=== Reading text ===
+===+

Point 12 Theo and Vincent van Gogh’s apartment in Paris
Vincent comes to stay with Theo in Paris
Now turn around from the (optional) point 11 Cité des Fusains site on Rue Tourlaque and head all the way back uphill, taking care at the road crossings, to the junction of Rue Tourlaque and Rue Lepic. Turn right into Rue Lepic and again you will be heading downhill. Rue Lepic now starts to slowly bend to the left. The next interesting site is point 12, 54 Rue Lepic the home of Theo and Vincent van Gogh.
Theo van Gogh was an established art dealer in Paris
Theo van Gogh was an art dealer established in Paris. Paris at this time was the centre of the artistic world. Vincent van Gogh, who hoped to be able to advance his career as an artist and absorb some of the ideas of the artistic milieu of Paris, joined Theo in 1886. The two brothers shared an apartment on the third floor of this building from 1886 – 1888.
Much of what is known about Vincent van Gogh comes from his letters to Theo. The period when the two shared an apartment in Paris is the only one in Vincent’s life when the correspondence with his faithful brother stopped.
Vincent actually painted the view from the third floor of this building, from the look of the orientation of the view I would saw looking west. The painting can be seen in the van Gogh Museum in Amsterdam.
Van Gogh and Toulouse-Lautrec
Van Gogh came to Paris to improve his technique and to try to penetrate the Parisian arts world of painters, schools, galleries, styles and theories. He actually attended classes led by Fernand Cormon where he met Toulouse-Lautrec who was studying there.
The two became friends. Cormon’s school was at 104 Boulevard de Clichy. Whilst he found the lessons he received here useful, he left the Cormon school realising he must develop his own style.
Toulouse-Lautrec painted a portrait of his intense friend in a café around 1887. The painting can also be seen in the van Gogh Museum in Amsterdam.
Paris changes Vincent van Gogh
We can observe van Gogh’s changing style through the paintings he produced during his Paris years. It was in 1886 that he painted a murky view of Le Moulin de la Galette. He also started on a series of self portraits.

+===+

=== Required action A ===
Transcribe the part of the van Gogh tour text that opens with the words containing "The two became" and closes with "also be seen in the van Gogh Museum in Amsterdam.".
=== Required action B ===
Render this sentence from the van Gogh tour text in Spanish: "Paris at this time was the centre of the artistic world."
=== Required action C ===
Based on the van Gogh tour text, does each statement hold? Answer yes or no and quote the words that settle it. (i) Theo and Vincent shared an apartment on the third floor of the building. (ii) Cormon's school was located on Rue Lepic. (iii) Toulouse-Lautrec's portrait of van Gogh can be seen in a museum in Paris.
The data after this point comes from an unrelated source.

=== Dataset content ===
+===+

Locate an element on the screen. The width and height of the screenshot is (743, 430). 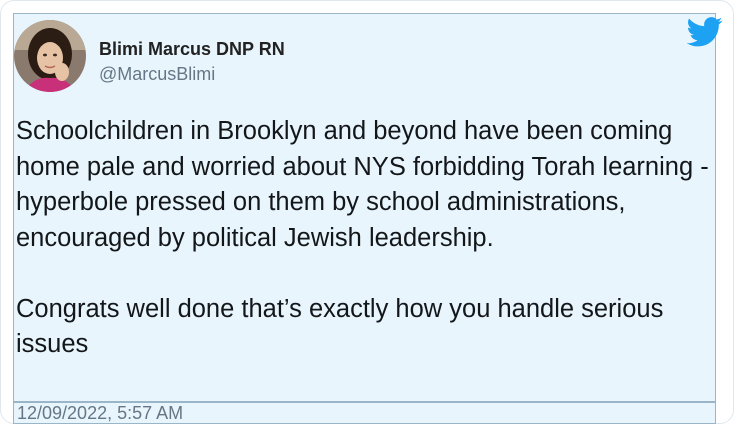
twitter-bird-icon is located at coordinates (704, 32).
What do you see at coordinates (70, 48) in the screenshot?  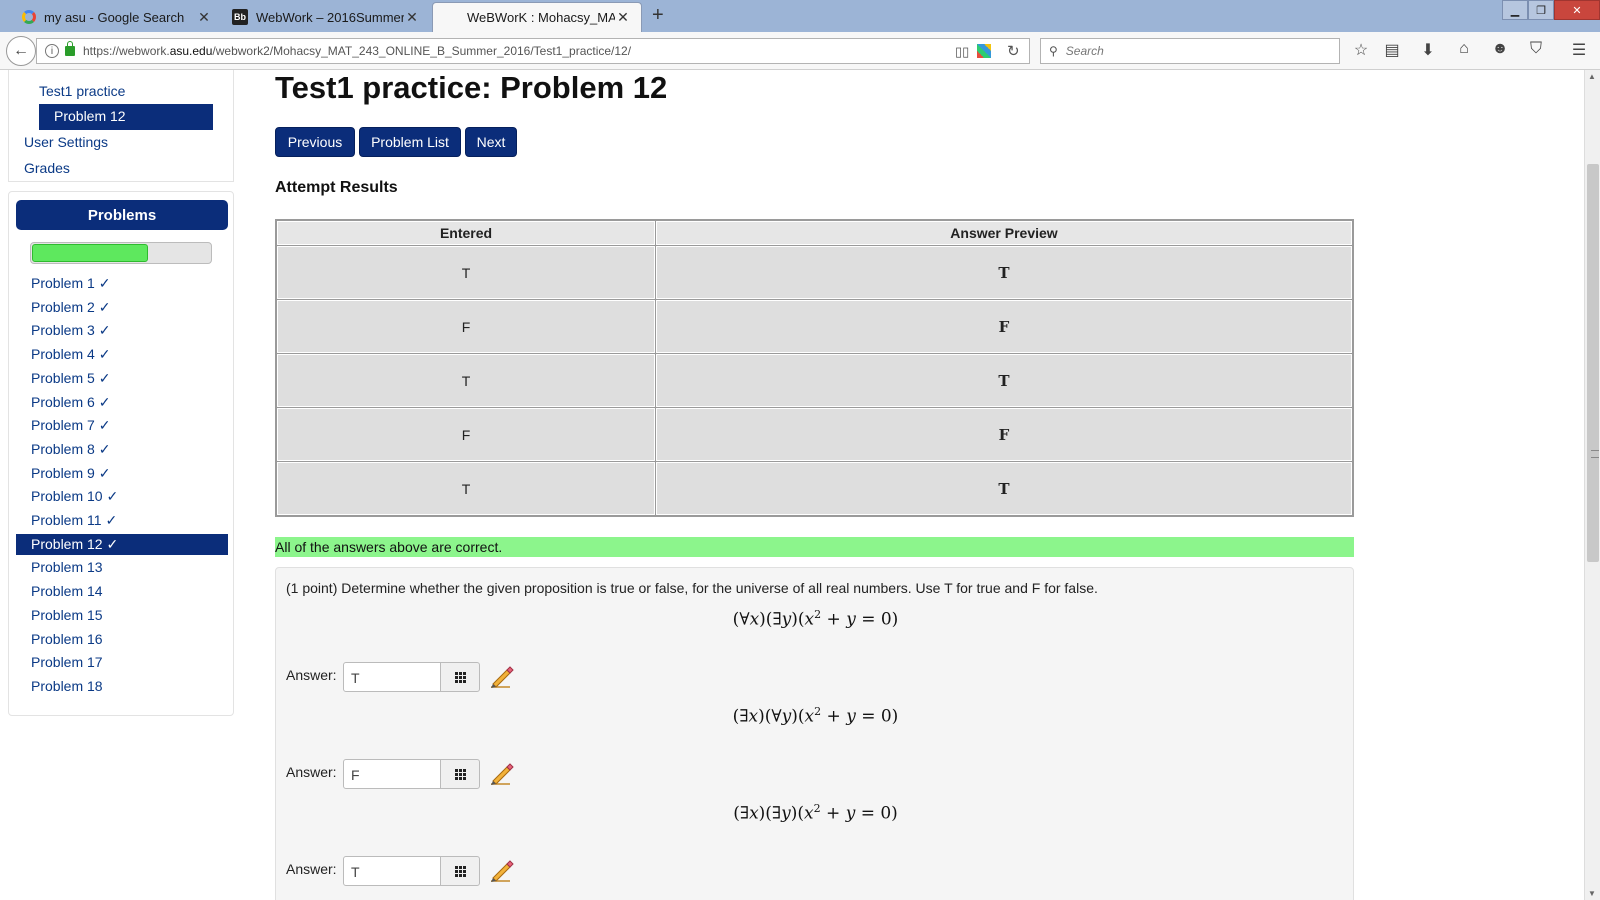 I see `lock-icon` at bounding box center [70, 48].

+===+

=== Task solution A ===
The two became friends. Cormon’s school was at 104 Boulevard de Clichy. Whilst he found the lessons he received here useful, he left the Cormon school realising he must develop his own style.
Toulouse-Lautrec painted a portrait of his intense friend in a café around 1887. The painting can also be seen in the van Gogh Museum in Amsterdam.

=== Task solution B ===
En aquella época, París era el centro del mundo artístico.

=== Task solution C ===
(i) Yes: "The two brothers shared an apartment on the third floor of this building from 1886 – 1888."
(ii) No: "Cormon’s school was at 104 Boulevard de Clichy."
(iii) No: "The painting can also be seen in the van Gogh Museum in Amsterdam."